Google Introduces Weighted Sort

August 25, 2010 by  
Filed under Website Analytics

If you want to fine tune your website in an effort to increase sales you absolutely must pay attention to what your website analytics is telling you. In short, you must know where your problem spots are if you are going to be able to correct them.

Now, there are a number of website metrics that should be focused on in an effort to uncover problems. One of them is your bounce rate — both website wide, and on individual pages throughout the site.

Now, don’t confuse bounce rates with exit rates. The two represent different items. A bounce rate can be defined as follows:

Bounce rate represents the percentage of initial visitors to a site who “bounce” away to a different site, rather than continue on to other pages within the same site. Or in other another way of saying it is the percentage of visits where the visitor enters and exits at the same page without visiting any other pages on the site in between.

:: Required work ::
Please copy the stretch from "If you want" through "to correct them." in the bounce rate post, word for word. The lines after this are separate material, unrelated to the bounce rate post.

:: Dataset content ::
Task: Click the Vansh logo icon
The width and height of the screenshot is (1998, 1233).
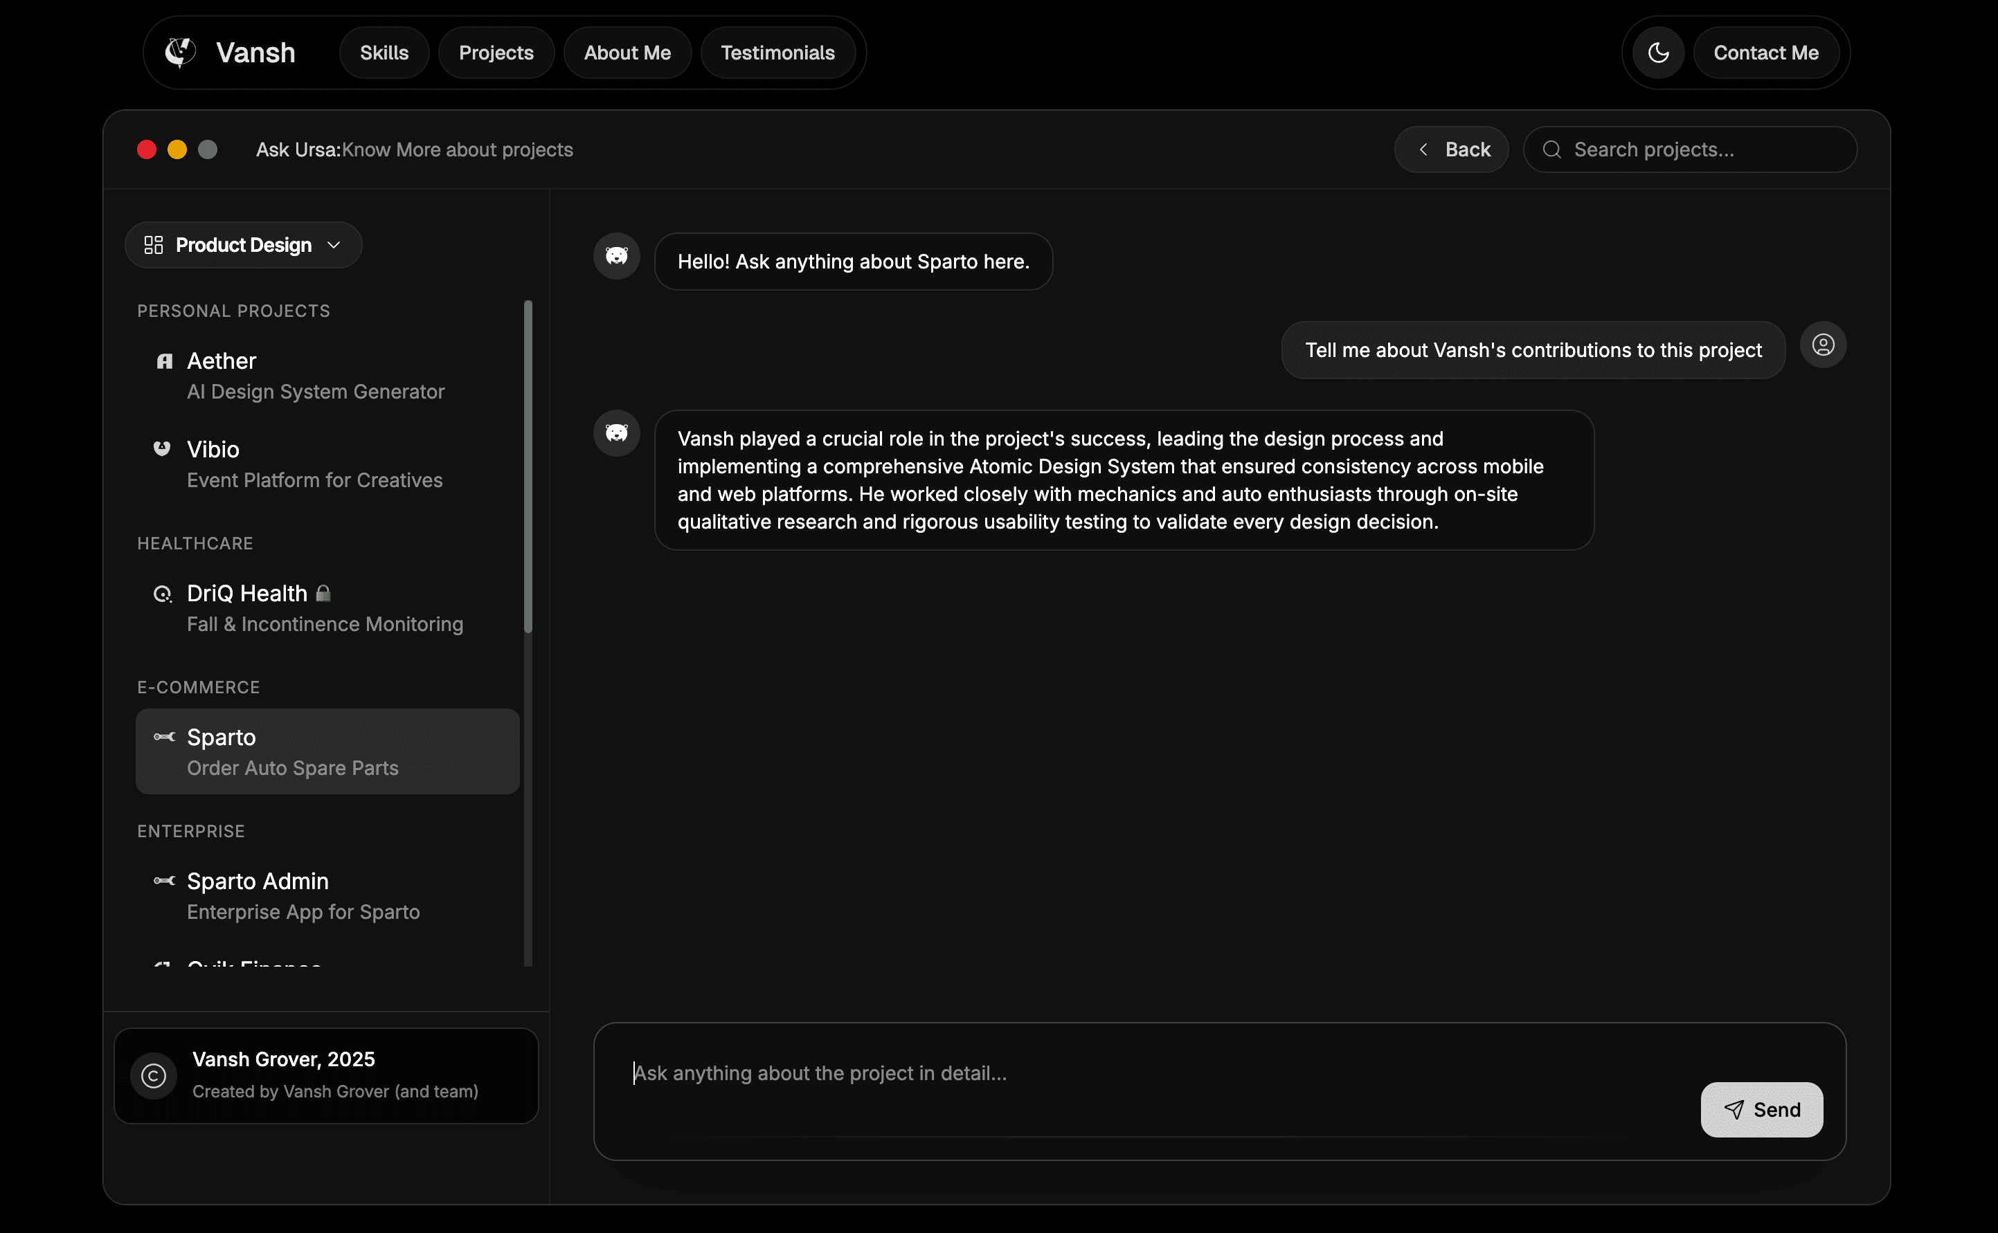Action: coord(180,52)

:: Response below ::
If you want to fine tune your website in an effort to increase sales you absolutely must pay attention to what your website analytics is telling you. In short, you must know where your problem spots are if you are going to be able to correct them.